Décio Lima: Ainda não iniciamos internamente esse debate das candidaturas das eleições de 2022. Estamos numa fase de reorganização interna, de aglutinação, de estabelecer um processo de unidade e também de fazermos as interlocuções que são imperiosas numa política de alianças. Já demos saltos qualitativos nesse processo, como foi o exemplo de Florianópolis, e acredito que nós vamos avançar para termos uma frente democrática em Santa Catarina, dos quais, não só PT, mas vários partidos poderão e deverão se aglutinar para apresentar um projeto consistente, confiável e que toque o coração do povo de Santa Catarina. Isso tudo é importante, muito mais importante que alguém se afirmar neste momento com qualquer candidatura. Portanto, vamos primeiro cumprir essa tarefa para depois pensarmos naqueles que poderão protagonizar.

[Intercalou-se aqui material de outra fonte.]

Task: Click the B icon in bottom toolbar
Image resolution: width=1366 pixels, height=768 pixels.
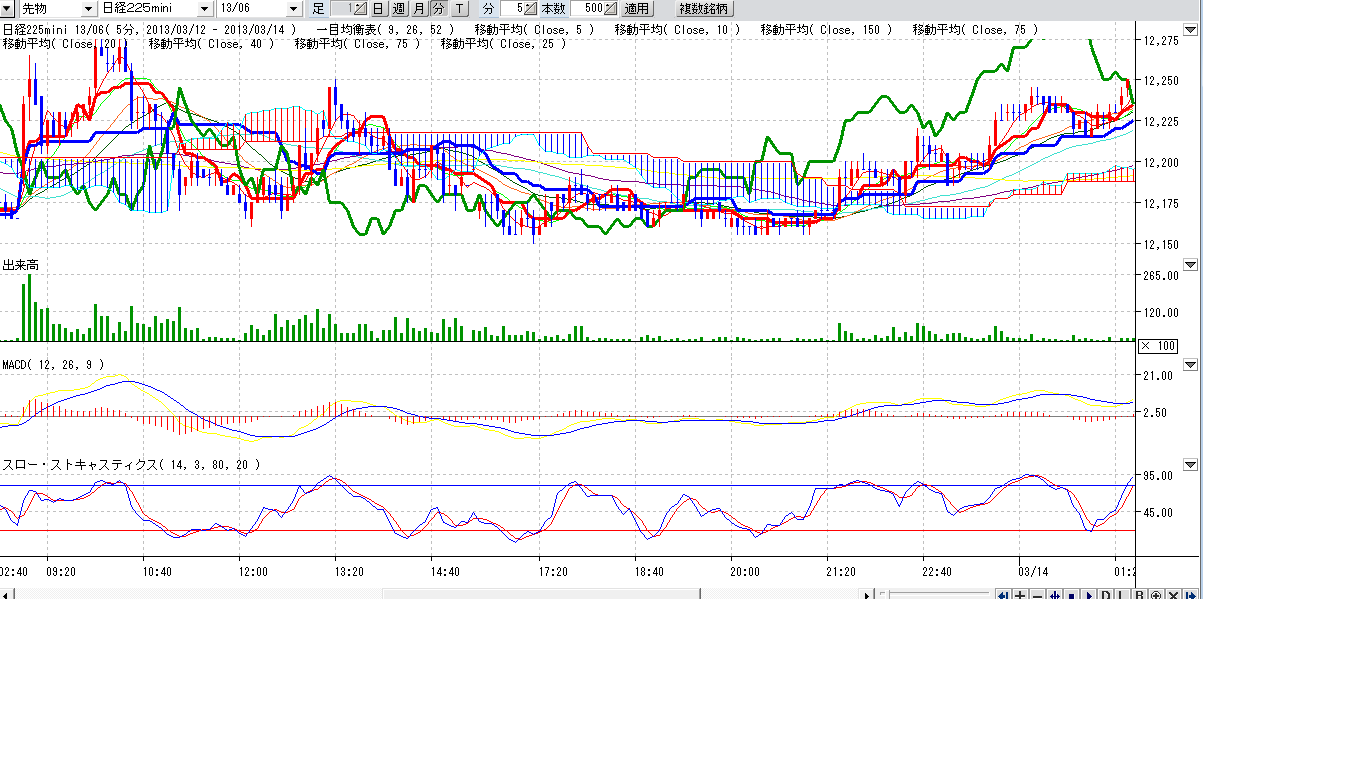Action: tap(1140, 596)
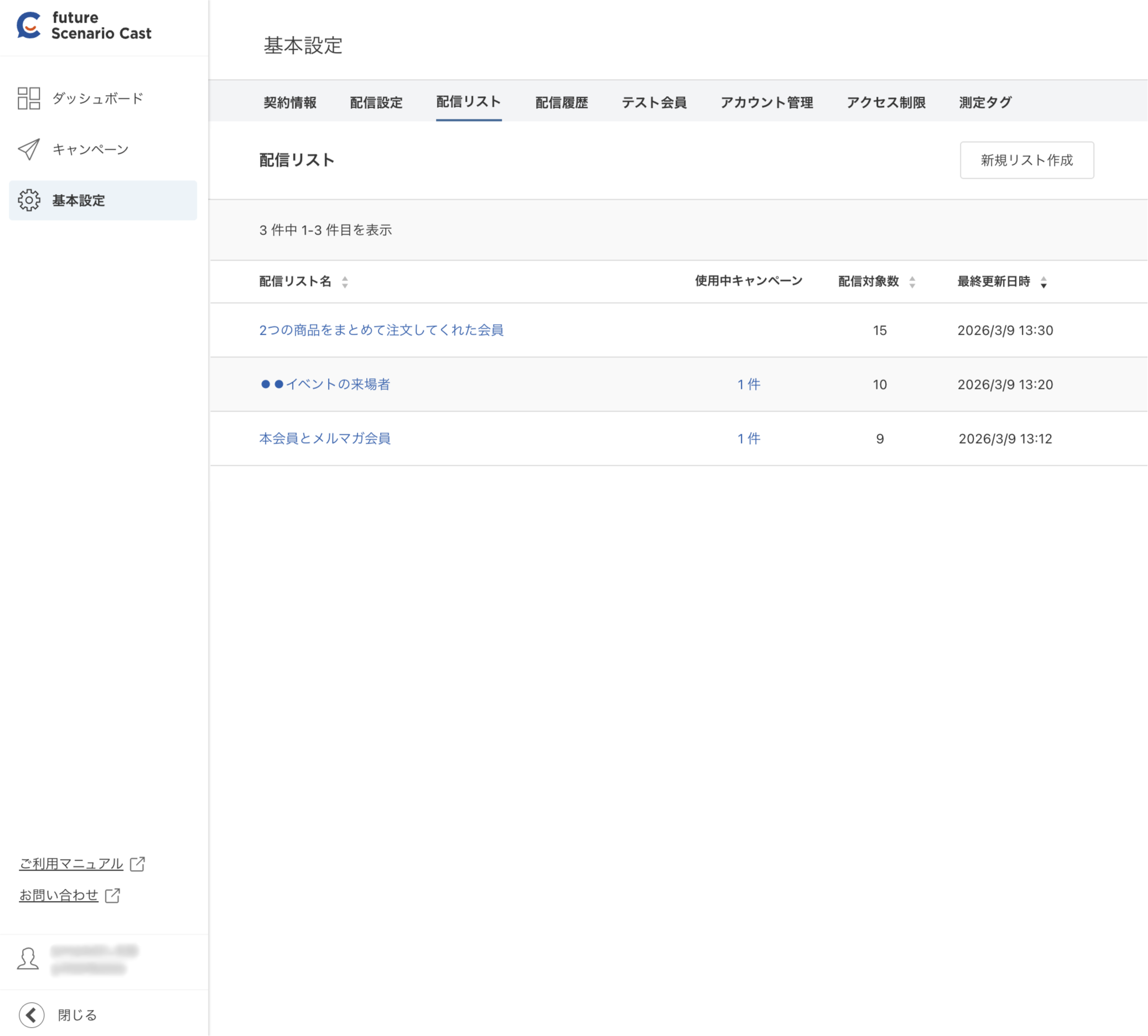
Task: Select the 測定タグ tab
Action: point(985,102)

Schettini: O que a pandemia revelou?

Décio Lima: A pandemia revelou algo muito perigoso para nosso país: o negacionismo. As pessoas que negam a ciência e com isso vulnerabilizam a vida. As pessoas se revelam totalmente irresponsáveis, como é esse presidente da República com a vida daqueles que ele deveria estar cuidando. O pior é que isso contamina o pensamento. Essa movimentação de um presidente da República numa direção com mentiras como a cloroquina e todos esses processos que são muito obscuros, porque visivelmente se revela interesses econômicos e laboratoriais e, portanto, estão no limite de serem criminosos, inclusive. A pandemia revelou esse caráter infelizmente sujo desta onda fascista que tomou o coração de muitos brasileiros bons. Revelou o despreparo, incompetência e fragilidade do governo Federal e Estadual, especialmente. Mas eu acredito que todos temos recuperação. Eu acredito que o Brasil sairá mais forte dessa pandemia. Ela também está ensinando para todos nós a importância da solidariedade e do cuidado com a vida e não com as coisas. De valorizar o tempo, de pensar em valores que são os que nos mantém vivos do ponto de vista da existência da humanidade, valores do amor, carinho e da confiança, de que nós haveremos de construir um mundo ainda melhor. Então, eu acredito que o Brasil vai sair ainda mais forte, embora a indiferença de um governo que é responsável sim, direto, porque hoje nós poderíamos ter muito menos contaminação e menos mortes se nós tivéssemos um governo que produzisse um estado social e preocupado com a vida. Mas mesmo com tudo isso, com este crime, nós vamos sair muito melhores. Essa dor vai nos ensinar, com certeza, a sermos maiores do ponto de vista dos valores humanistas.